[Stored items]
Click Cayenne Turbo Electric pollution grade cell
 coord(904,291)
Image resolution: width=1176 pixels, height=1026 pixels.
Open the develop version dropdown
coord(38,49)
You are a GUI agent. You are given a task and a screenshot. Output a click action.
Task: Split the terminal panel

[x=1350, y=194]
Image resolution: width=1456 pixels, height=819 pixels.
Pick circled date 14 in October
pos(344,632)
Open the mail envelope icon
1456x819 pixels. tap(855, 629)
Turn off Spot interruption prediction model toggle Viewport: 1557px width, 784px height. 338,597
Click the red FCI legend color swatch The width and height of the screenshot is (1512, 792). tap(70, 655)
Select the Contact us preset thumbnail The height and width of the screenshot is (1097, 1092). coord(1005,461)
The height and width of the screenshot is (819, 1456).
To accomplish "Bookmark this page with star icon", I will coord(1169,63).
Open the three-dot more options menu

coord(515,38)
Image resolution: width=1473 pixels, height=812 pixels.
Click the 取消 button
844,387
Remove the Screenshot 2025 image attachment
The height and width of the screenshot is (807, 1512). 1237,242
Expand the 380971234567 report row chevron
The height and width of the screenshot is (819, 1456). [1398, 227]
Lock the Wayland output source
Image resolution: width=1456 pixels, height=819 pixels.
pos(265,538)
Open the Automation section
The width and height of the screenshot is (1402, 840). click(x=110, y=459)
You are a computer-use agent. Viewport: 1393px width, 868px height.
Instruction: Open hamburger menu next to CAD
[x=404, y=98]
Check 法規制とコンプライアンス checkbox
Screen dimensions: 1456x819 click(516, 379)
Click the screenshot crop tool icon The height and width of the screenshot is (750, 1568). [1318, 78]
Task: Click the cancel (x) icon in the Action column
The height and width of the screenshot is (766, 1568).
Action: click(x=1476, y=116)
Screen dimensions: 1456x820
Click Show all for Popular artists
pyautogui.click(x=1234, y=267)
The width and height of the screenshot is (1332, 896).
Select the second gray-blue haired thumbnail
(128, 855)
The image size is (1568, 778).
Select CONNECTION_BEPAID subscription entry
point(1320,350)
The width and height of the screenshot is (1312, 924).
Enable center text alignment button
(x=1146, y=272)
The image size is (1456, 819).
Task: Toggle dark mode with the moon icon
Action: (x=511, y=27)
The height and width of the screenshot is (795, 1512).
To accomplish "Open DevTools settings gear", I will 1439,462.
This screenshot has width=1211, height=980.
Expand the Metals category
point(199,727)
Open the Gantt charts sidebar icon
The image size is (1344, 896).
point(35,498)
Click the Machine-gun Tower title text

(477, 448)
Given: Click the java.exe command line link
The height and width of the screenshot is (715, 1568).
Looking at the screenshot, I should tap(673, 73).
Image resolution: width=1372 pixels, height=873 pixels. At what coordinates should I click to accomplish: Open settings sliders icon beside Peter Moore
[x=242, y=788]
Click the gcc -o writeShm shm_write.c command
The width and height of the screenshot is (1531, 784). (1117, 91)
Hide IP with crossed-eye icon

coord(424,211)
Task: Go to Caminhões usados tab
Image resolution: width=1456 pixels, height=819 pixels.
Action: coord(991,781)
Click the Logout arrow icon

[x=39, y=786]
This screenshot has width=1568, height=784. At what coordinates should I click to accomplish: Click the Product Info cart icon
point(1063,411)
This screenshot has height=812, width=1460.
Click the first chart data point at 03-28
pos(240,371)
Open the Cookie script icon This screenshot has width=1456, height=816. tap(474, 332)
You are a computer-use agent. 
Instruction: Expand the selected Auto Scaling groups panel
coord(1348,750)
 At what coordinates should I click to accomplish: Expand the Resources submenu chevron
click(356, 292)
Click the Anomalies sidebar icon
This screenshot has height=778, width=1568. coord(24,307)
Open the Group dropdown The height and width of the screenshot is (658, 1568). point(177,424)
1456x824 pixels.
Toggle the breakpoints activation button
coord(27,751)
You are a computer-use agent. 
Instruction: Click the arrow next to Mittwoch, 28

Required work =
Word for word, reproduce every record shown above.

Answer space =
Click Cayenne Turbo Electric pollution grade cell
 coord(904,291)
Image resolution: width=1176 pixels, height=1026 pixels.
Open the develop version dropdown
coord(38,49)
You are a GUI agent. You are given a task and a screenshot. Output a click action.
Task: Split the terminal panel

[x=1350, y=194]
Image resolution: width=1456 pixels, height=819 pixels.
Pick circled date 14 in October
pos(344,632)
Open the mail envelope icon
1456x819 pixels. tap(855, 629)
Turn off Spot interruption prediction model toggle Viewport: 1557px width, 784px height. 338,597
Click the red FCI legend color swatch The width and height of the screenshot is (1512, 792). tap(70, 655)
Select the Contact us preset thumbnail The height and width of the screenshot is (1097, 1092). coord(1005,461)
The height and width of the screenshot is (819, 1456).
To accomplish "Bookmark this page with star icon", I will coord(1169,63).
Open the three-dot more options menu

coord(515,38)
Image resolution: width=1473 pixels, height=812 pixels.
Click the 取消 button
844,387
Remove the Screenshot 2025 image attachment
The height and width of the screenshot is (807, 1512). 1237,242
Expand the 380971234567 report row chevron
The height and width of the screenshot is (819, 1456). [1398, 227]
Lock the Wayland output source
Image resolution: width=1456 pixels, height=819 pixels.
pos(265,538)
Open the Automation section
The width and height of the screenshot is (1402, 840). click(x=110, y=459)
You are a computer-use agent. Viewport: 1393px width, 868px height.
Instruction: Open hamburger menu next to CAD
[x=404, y=98]
Check 法規制とコンプライアンス checkbox
Screen dimensions: 1456x819 click(516, 379)
Click the screenshot crop tool icon The height and width of the screenshot is (750, 1568). [1318, 78]
Task: Click the cancel (x) icon in the Action column
The height and width of the screenshot is (766, 1568).
Action: click(x=1476, y=116)
Screen dimensions: 1456x820
Click Show all for Popular artists
pyautogui.click(x=1234, y=267)
The width and height of the screenshot is (1332, 896).
Select the second gray-blue haired thumbnail
(128, 855)
The image size is (1568, 778).
Select CONNECTION_BEPAID subscription entry
point(1320,350)
The width and height of the screenshot is (1312, 924).
Enable center text alignment button
(x=1146, y=272)
The image size is (1456, 819).
Task: Toggle dark mode with the moon icon
Action: (x=511, y=27)
The height and width of the screenshot is (795, 1512).
To accomplish "Open DevTools settings gear", I will 1439,462.
This screenshot has width=1211, height=980.
Expand the Metals category
point(199,727)
Open the Gantt charts sidebar icon
The image size is (1344, 896).
point(35,498)
Click the Machine-gun Tower title text

(477, 448)
Given: Click the java.exe command line link
The height and width of the screenshot is (715, 1568).
Looking at the screenshot, I should tap(673, 73).
Image resolution: width=1372 pixels, height=873 pixels. At what coordinates should I click to accomplish: Open settings sliders icon beside Peter Moore
[x=242, y=788]
Click the gcc -o writeShm shm_write.c command
The width and height of the screenshot is (1531, 784). (1117, 91)
Hide IP with crossed-eye icon

coord(424,211)
Task: Go to Caminhões usados tab
Image resolution: width=1456 pixels, height=819 pixels.
Action: coord(991,781)
Click the Logout arrow icon

[x=39, y=786]
This screenshot has width=1568, height=784. At what coordinates should I click to accomplish: Click the Product Info cart icon
point(1063,411)
This screenshot has height=812, width=1460.
Click the first chart data point at 03-28
pos(240,371)
Open the Cookie script icon This screenshot has width=1456, height=816. tap(474, 332)
You are a computer-use agent. 
Instruction: Expand the selected Auto Scaling groups panel
coord(1348,750)
 At what coordinates should I click to accomplish: Expand the Resources submenu chevron
click(356, 292)
Click the Anomalies sidebar icon
This screenshot has height=778, width=1568. coord(24,307)
Open the Group dropdown The height and width of the screenshot is (658, 1568). point(177,424)
1456x824 pixels.
Toggle the breakpoints activation button
coord(27,751)
You are a computer-use agent. 
Instruction: Click the arrow next to Mittwoch, 28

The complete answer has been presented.